In [None]:
import random

session_id = random.randint(0,1000000)
delta_table_path = "/delta/delta-table-{0}".format(session_id)

delta_table_path

In [None]:
## Create a table

In [None]:
data = spark.range(0,5)
data.show()
data.write.format("delta").save(delta_table_path)

In [None]:
## Read data

In [None]:
df = spark.read.format("delta").load(delta_table_path)
df.show()

In [None]:
## Update table data

In [None]:
data = spark.range(5,10)
data.write.format("delta").mode("overwrite").save(delta_table_path)
df.show()

In [None]:
## Save as catalog tables

In [None]:
data.write.format("delta").saveAsTable("ManagedDeltaTable")
spark.sql("CREATE TABLE ExternalDeltaTable USING DELTA LOCATION '{0}'".format(delta_table_path))
spark.sql("SHOW TABLES").show()

- With this code, you created a new table in the catalog from an existing dataframe, referred to as a managed table
- Then you defined a new external table in the catalog that uses an existing location, referred to as an external table
- In the output you can see both tables, no matter how they were created, are listed in the catalog.
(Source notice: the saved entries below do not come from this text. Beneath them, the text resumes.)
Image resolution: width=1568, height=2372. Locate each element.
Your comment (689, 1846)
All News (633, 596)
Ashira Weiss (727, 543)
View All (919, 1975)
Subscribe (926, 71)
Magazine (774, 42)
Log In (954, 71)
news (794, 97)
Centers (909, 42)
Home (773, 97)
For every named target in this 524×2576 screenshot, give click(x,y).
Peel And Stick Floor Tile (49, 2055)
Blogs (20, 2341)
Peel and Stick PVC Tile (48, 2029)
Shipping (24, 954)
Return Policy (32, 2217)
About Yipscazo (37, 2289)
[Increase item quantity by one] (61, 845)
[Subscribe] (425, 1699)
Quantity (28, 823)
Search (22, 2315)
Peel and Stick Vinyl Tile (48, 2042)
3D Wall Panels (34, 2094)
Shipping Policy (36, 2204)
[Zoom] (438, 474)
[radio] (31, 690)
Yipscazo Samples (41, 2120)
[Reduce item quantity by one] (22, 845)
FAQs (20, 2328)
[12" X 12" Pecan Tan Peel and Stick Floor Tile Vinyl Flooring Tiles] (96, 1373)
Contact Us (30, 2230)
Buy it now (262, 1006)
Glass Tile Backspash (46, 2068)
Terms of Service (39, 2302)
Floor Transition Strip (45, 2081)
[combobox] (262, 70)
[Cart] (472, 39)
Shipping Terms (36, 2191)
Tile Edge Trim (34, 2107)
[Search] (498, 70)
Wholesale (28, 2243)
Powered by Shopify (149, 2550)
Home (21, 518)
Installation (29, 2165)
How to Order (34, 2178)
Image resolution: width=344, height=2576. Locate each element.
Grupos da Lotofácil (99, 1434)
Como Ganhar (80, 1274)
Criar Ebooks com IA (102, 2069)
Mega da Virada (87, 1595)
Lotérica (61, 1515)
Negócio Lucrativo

- Now you can look at the extended properties of both of these tables

In [None]:
spark.sql("DESCRIBE EXTENDED ManagedDeltaTable").show(truncate=False)

In [None]:
spark.sql("DESCRIBE EXTENDED ExternalDeltaTable").show(truncate=False)

## Conditional update without overwrite
- Delta Lake provides programmatic APIs to conditional update, delete, and merge data into tables
    - This is commonly referred to as an upsert

In [None]:
from delta.tables import *
from pyspark.sql.functions import *

delta_table = DeltaTable.forPath(spark, delta_table_path)

# Here you just added 100 to every even ID.
delta_table.update(
  condition = expr("id % 2 == 0"),
  set = { "id": expr("id + 100") })
delta_table.toDF().show()

In [None]:
delta_table.delete("id % 2 == 0")
delta_table.toDF().show()

In [None]:
# Notice that every even row has been deleted.
new_data = spark.range(0,20).alias("newData")

delta_table.alias("oldData")\
    .merge(new_data.alias("newData"), "oldData.id = newData.id")\
    .whenMatchedUpdate(set = { "id": lit("-1")})\
    .whenNotMatchedInsert(values = { "id": col("newData.id") })\
    .execute()

delta_table.toDF().show(100)

## History
- Delta Lake's has the ability to allow looking into history of a table
- That is, the changes that were made to the underlying Delta Table
- The cell below shows how simple it is to inspect the history.

In [None]:
delta_table.history().show(20, 1000, False)

In [None]:
## Read older versions of data using Time Travel

In [None]:
df = spark.read.format("delta").option("versionAsOf", 0).load(delta_table_path)
df.show()

In [None]:
## Write a stream of data to a table

In [None]:
streaming_df = spark.readStream.format("rate").load()
stream = streaming_df\
    .selectExpr("value as id")\
    .writeStream\
    .format("delta")\
    .option("checkpointLocation", "/tmp/checkpoint-{0}".format(session_id))\
    .start(delta_table_path)

In [None]:
## Read a stream of changes from a table

In [None]:
delta_table.toDF().sort(col("id").desc()).show(100)

In [None]:
delta_table.history().drop("userId", "userName", "job", "notebook", "clusterId", "isolationLevel", "isBlindAppend").show(20, 1000, False)

In [None]:
stream.stop()
delta_table.history().drop("userId", "userName", "job", "notebook", "clusterId", "isolationLevel", "isBlindAppend").show(100, 1000, False)

In [None]:
spark.sql("DESCRIBE HISTORY delta.`{0}`".format(delta_table_path)).show()